I told him that I'd look at it tonight. Right now I needed to leave to get my baby.
Speeding down the turnpike I envisioned picking up a smiling boy anxiously awaiting his promised trip to Target to pick out a toy as a reward for good behaviour. This morning it was critical I get to work early so we swapped; Mitch would drop off & I would pick up. As I kissed my baby goodbye I promised to fulfill his long requested trip to Target if he obeyed Daddy.
When I opened the classroom door my heart dropped to see my little one laying on the floor, bottom in the air.
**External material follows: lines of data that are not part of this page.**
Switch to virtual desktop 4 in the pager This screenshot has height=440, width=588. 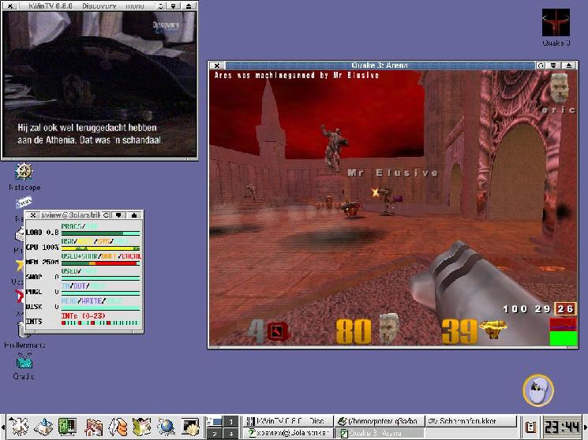tap(230, 433)
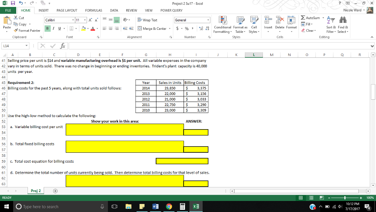The image size is (376, 212).
Task: Select the Proj 2 sheet tab
Action: click(35, 191)
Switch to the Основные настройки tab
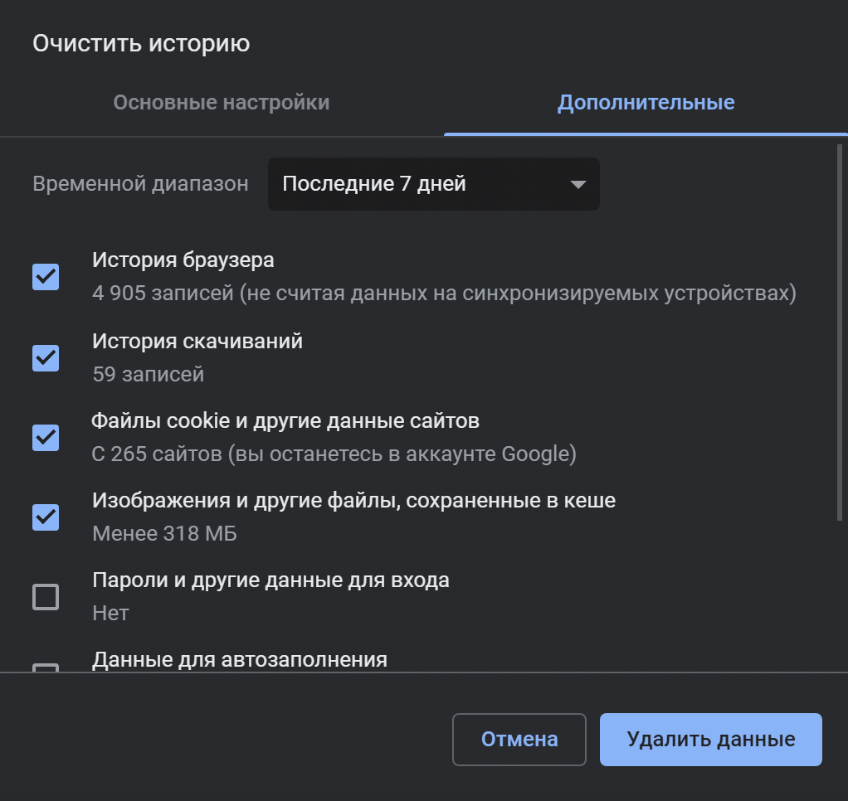Screen dimensions: 848x801 (x=222, y=103)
He turned to face me and instead of a smiling face there was a rash and sad look.
"Has he been like this all day?" I say with a hint of accusation.
"No, he just started saying he was tired."
I reach down and scoop up my prized possesion with worry in my eyes. As we walk to the car he asks "Did you talk to Daddy? Do we get to go Target?"
"Of course sweetheart; Daddy said you got to school on time but you did watch four shows." A hint of my baby appears as he shoots me a smirk.
Instead of the usual hour it normally takes us to work through the Superhero aisle we are in and out in 15 minutes. He picks his toy and asks to go home.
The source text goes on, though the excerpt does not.